As Board of Regents weighs potential tuition increases, 'is college worth it?'

DES MOINES, Iowa (KCRG) - The Board of Regents will consider a potential increase at the University of Iowa and Iowa State University in June, bringing with it a common question: is college worth the cost?

A final vote on the proposed increases will occur at the board's June meeting, and the potential increased would take effect in Fall 2019.

The undergraduate tuition increase for Iowa resident students at the University of Iowa and Iowa State University, along with a mandatory fee increase of 2.4 percent, would result in a total tuition and fee increase of 3.7 percent. That would amount to $339 at Iowa and $331.50 at Iowa State.

At Iowa, out-of-state students would face a 1.0-percent increase in tuition, with the same increase in student fees, for a total increase of 1.1 percent, or $336.00. At Iowa State, those students would see a 4.9 percent increase in tuition with the same increase in student fees; that would account for a total increase of 4.8-percent, or $1,115.50.

According to research from Georgetown University, whether or not it makes sense to pay that tuition, may have to do with what degree students are paying for.

Dr. Nicholas Bowman, a Professor of Higher Education and the Director of the Center for Research in Undergraduate Education for the University of Iowa, said there are a number of studies that back up his stance that attending a four-year university can show success.

"There is evidence that people who attain a college degree actually have benefits for their children in terms of the health of their children, their education, their well being," Dr. Bowman said. Dr. Bowman also cited better health for people that attend a higher level of education.

In a study from Georgetown, it shows the further someone goes with their education, the more money they could potentially earn.

Dr. Bowman also cites a university's ability to allow students to figure out what specifically they want to do.

'When you have the option of say around 100 majors that you can pursue, by taking some of this early course work can really help you find your direction," Dr. Bowman said.

Lori Sundberg, the President of Kirkwood Community College, does not dispute that research.

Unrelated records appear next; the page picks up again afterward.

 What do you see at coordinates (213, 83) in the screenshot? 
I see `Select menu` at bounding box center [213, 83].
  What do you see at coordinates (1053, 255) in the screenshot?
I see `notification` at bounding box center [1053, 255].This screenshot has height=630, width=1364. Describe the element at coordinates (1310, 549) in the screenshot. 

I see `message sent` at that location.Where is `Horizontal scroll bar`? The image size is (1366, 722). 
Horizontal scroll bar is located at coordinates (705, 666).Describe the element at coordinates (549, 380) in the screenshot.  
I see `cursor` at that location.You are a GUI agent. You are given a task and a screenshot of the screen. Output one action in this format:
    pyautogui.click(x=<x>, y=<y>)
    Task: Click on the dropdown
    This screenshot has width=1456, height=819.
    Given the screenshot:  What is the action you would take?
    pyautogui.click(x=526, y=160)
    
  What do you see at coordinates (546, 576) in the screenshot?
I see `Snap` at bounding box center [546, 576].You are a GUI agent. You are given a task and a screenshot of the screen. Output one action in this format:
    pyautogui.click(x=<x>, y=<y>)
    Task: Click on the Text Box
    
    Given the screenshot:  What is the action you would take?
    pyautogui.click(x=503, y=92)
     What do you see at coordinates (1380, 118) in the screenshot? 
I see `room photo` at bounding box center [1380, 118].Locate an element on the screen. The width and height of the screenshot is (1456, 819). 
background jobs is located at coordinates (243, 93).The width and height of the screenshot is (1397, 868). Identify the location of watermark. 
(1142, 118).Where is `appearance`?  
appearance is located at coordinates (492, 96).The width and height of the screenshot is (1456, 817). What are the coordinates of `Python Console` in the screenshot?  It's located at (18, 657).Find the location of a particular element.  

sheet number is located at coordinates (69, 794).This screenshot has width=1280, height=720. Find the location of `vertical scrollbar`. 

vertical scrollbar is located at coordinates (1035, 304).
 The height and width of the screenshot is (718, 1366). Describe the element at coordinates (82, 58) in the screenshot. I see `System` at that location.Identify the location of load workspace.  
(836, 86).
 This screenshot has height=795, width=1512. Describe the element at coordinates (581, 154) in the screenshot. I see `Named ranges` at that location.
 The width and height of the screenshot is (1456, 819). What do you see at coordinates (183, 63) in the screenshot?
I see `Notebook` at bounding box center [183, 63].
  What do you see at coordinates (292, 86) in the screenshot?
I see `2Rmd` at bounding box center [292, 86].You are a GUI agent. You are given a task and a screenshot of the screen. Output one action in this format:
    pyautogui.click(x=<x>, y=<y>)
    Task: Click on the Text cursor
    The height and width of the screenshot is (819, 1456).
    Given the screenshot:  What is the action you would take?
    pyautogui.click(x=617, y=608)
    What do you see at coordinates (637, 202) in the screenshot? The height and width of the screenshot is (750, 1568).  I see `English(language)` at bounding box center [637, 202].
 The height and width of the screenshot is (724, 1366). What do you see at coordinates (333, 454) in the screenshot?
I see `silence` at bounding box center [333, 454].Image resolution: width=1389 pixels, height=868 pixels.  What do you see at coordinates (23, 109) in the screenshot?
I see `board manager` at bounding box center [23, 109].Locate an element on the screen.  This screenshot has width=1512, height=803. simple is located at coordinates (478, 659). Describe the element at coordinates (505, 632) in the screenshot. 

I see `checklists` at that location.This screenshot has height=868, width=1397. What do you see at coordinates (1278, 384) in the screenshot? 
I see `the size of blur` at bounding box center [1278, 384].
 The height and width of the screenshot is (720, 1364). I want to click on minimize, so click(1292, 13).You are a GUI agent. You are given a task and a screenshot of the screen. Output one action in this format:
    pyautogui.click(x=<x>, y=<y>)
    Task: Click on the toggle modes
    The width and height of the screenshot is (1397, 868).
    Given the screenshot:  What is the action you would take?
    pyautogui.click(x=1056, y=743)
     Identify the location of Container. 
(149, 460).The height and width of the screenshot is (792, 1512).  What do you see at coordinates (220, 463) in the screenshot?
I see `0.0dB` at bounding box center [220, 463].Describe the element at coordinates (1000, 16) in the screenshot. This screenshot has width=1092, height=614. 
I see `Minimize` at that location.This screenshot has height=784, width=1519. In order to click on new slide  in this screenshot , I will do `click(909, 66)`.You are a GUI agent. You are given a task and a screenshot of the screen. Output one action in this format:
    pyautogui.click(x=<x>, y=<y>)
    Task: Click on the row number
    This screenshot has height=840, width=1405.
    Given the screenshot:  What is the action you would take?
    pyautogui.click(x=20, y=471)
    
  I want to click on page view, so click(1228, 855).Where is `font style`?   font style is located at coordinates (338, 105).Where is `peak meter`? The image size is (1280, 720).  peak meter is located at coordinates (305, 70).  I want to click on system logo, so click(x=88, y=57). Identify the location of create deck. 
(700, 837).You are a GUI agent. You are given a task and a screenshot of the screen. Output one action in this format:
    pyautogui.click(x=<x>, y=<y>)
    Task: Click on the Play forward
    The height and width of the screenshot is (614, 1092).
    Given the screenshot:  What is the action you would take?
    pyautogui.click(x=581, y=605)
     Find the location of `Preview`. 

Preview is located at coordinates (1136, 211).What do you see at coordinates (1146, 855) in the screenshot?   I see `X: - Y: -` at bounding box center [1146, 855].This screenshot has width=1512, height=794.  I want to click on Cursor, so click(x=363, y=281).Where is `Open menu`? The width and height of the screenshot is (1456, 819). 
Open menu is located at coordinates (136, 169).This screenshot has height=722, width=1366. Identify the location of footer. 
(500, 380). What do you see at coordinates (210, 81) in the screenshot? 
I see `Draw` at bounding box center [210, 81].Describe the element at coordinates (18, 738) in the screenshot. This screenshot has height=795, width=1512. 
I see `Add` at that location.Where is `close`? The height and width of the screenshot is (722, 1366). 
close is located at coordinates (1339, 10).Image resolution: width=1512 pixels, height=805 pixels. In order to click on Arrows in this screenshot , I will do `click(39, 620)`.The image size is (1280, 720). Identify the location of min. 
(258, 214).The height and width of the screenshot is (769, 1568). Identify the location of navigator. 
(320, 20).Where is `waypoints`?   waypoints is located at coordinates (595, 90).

She believes that two-year schools like Kirkwood, however, can provide a cheaper alternative and a door to a four-year university degree.

"All kinds of research is out there, that if you look at a student that's completed higher ed, they're going to earn more- that's just the bottom line," Sundberg said.

But another study from Georgetown shows while higher education can earn you more money, but it depends on what you major in. People who complete a bachelor's degree can see a difference in lifetime pay as high as $3.4 million based on what a person receives their degree in.

As far as finding a potential career, Sundberg looks at Kirkwood as the perfect place at a cheaper initial cost.

"I think if they're going to go on to a university, it's the best way to package a bachelor's degree," Sundberg said. "Lower cost overall, and still come out with a bachelor's degree from their favorite university."

For a student preparing for what comes next, walking a college campus or training for a trade- Sundberg encourages prospective students to keep their options open.

"I tell them to not eliminate the whole notion of trades," Sundberg said. "Because right now the trades are going gangbusters.

For others, the debate continues.

"It's certainly the case that people might ask themselves whether it's worth it but the evidence strongly suggests that it is.," Dr. Bowman said.